In any other industry, news that sales doubled the previous year would cause dusty bottles of fine champagne to be summoned and quaffed. Not so in the music industry, whose digital download sales doubled in 2006, according to the International Federation of the Phonographic Industry. For one thing, the doubling of downloads in 2006 is not as good as the tripling of them 2006. And the growth does not keep pace with the decline in CD sales, at three percent in 2006. Even so, in major markets such as the U.S., U.K., and Japan, legal downloads are just starting to equal the damage done by P2P, piracy, and competition from new media. Driving much of the growth is mobile downloading, which already dominates download sales in Japan, South Korea, India, Italy, and Spain.
YouTube's success has nudged Netflix into video streaming. Install the Windows-only software, browse, hit add, and play.

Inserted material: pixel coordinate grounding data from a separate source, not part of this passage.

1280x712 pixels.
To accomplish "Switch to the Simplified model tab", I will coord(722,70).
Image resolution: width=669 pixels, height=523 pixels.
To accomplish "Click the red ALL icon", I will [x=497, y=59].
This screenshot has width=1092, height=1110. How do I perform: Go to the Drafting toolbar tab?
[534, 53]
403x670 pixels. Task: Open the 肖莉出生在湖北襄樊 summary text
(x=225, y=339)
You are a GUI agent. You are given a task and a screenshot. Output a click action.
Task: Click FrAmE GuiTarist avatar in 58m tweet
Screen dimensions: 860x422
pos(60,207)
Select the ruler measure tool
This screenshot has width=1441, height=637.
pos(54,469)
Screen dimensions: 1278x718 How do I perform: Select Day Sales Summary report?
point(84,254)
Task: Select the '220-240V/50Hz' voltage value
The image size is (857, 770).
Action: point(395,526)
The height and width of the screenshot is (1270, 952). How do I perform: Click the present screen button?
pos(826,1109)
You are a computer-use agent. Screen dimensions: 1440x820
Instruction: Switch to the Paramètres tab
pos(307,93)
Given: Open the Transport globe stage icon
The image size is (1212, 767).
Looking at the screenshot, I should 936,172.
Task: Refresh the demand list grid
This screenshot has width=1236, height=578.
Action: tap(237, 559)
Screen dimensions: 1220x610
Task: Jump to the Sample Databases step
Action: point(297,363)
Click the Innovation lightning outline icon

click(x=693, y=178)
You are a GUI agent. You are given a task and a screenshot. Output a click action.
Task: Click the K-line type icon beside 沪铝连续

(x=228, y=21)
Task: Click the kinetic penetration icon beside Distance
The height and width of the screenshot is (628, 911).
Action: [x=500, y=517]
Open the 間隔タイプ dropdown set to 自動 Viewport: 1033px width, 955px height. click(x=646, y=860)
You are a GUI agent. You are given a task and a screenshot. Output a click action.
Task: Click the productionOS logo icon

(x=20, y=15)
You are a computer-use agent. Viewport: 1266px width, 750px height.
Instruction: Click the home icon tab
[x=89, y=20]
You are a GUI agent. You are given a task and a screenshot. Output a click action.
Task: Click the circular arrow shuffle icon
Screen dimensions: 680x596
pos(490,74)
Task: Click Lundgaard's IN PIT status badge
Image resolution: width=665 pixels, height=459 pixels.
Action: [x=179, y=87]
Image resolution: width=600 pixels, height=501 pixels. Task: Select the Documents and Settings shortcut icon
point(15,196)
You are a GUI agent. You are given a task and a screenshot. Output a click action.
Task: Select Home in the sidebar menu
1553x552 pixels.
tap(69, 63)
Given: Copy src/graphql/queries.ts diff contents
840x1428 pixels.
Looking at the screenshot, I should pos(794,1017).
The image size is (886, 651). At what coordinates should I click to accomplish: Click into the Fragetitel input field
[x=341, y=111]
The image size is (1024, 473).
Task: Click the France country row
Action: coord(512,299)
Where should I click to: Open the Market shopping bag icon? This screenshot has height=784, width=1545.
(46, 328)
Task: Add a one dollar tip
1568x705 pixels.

Sounds easy, doesn't it? Initial movie and TV titles from several major studios number only 1000, compared to the 70,000 in Netflix's conventional rental inventory. Subscribers with the most common plan get 18 hours of free viewing per month. Those with cheaper/costlier plans will get less/more. The service will roll out over the next six months.
Panasonic's video division has staked its life on plasma televisions. So far it looks like a pretty good bet. Sure, the company sells flat panel LCD and rear projection LCD and DLP TVs. But newspapers, magazines and televisions are host to countless Panasonic ads for plasmas and nary a one for the other technologies. And have you seen Panasonic promotions for an "LCD Concierge" service like one offered for its plasmas? All of this is paying off. Panasonic sells one-third of all plasmas sold in the United States – more than any other company.
Whither SED? That was a question on the minds of many journalists walking through Toshiba's city block-sized booth at CES 2007. As it turns out, Toshiba has sold its stake in the burgeoning flat panel display technology to Canon, its partner in the venture.